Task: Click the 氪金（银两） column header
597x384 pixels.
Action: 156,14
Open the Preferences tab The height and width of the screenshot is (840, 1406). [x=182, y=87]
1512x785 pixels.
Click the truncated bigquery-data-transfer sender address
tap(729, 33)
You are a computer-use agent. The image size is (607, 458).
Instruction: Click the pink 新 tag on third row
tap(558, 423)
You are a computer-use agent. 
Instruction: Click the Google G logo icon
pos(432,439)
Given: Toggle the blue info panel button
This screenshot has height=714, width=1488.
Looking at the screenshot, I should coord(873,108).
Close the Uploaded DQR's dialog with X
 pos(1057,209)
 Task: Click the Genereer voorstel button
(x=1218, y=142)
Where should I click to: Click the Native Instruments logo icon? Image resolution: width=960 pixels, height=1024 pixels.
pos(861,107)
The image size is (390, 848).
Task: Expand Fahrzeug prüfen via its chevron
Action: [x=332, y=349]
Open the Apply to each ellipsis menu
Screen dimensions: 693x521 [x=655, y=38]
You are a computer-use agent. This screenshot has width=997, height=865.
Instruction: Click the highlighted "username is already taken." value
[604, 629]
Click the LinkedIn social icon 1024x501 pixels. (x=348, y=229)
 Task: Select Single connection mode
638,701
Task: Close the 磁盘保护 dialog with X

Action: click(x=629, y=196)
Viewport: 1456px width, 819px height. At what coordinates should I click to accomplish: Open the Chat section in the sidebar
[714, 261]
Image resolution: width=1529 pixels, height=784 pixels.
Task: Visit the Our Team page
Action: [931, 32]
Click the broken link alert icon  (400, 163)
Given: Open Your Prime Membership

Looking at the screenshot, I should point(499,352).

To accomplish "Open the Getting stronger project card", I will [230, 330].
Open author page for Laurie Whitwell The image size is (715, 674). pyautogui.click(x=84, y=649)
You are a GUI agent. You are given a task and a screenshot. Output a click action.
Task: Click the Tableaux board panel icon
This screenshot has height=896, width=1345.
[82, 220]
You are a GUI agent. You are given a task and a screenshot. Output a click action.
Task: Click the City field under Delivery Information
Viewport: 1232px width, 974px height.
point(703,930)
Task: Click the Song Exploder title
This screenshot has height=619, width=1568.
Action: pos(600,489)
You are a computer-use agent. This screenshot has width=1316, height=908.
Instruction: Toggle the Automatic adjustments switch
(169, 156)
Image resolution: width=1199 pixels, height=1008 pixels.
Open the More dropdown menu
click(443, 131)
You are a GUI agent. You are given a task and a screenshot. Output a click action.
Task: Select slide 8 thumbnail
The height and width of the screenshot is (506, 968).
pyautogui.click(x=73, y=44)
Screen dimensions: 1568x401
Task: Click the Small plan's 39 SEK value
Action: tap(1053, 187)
-----
### Your goal
Copy out the records word for word, starting with the first line and going on through the line that contains "(x=1218, y=142)".

### Completed exercise
Task: Click the 氪金（银两） column header
597x384 pixels.
Action: 156,14
Open the Preferences tab The height and width of the screenshot is (840, 1406). [x=182, y=87]
1512x785 pixels.
Click the truncated bigquery-data-transfer sender address
tap(729, 33)
You are a computer-use agent. The image size is (607, 458).
Instruction: Click the pink 新 tag on third row
tap(558, 423)
You are a computer-use agent. 
Instruction: Click the Google G logo icon
pos(432,439)
Given: Toggle the blue info panel button
This screenshot has height=714, width=1488.
Looking at the screenshot, I should coord(873,108).
Close the Uploaded DQR's dialog with X
 pos(1057,209)
 Task: Click the Genereer voorstel button
(x=1218, y=142)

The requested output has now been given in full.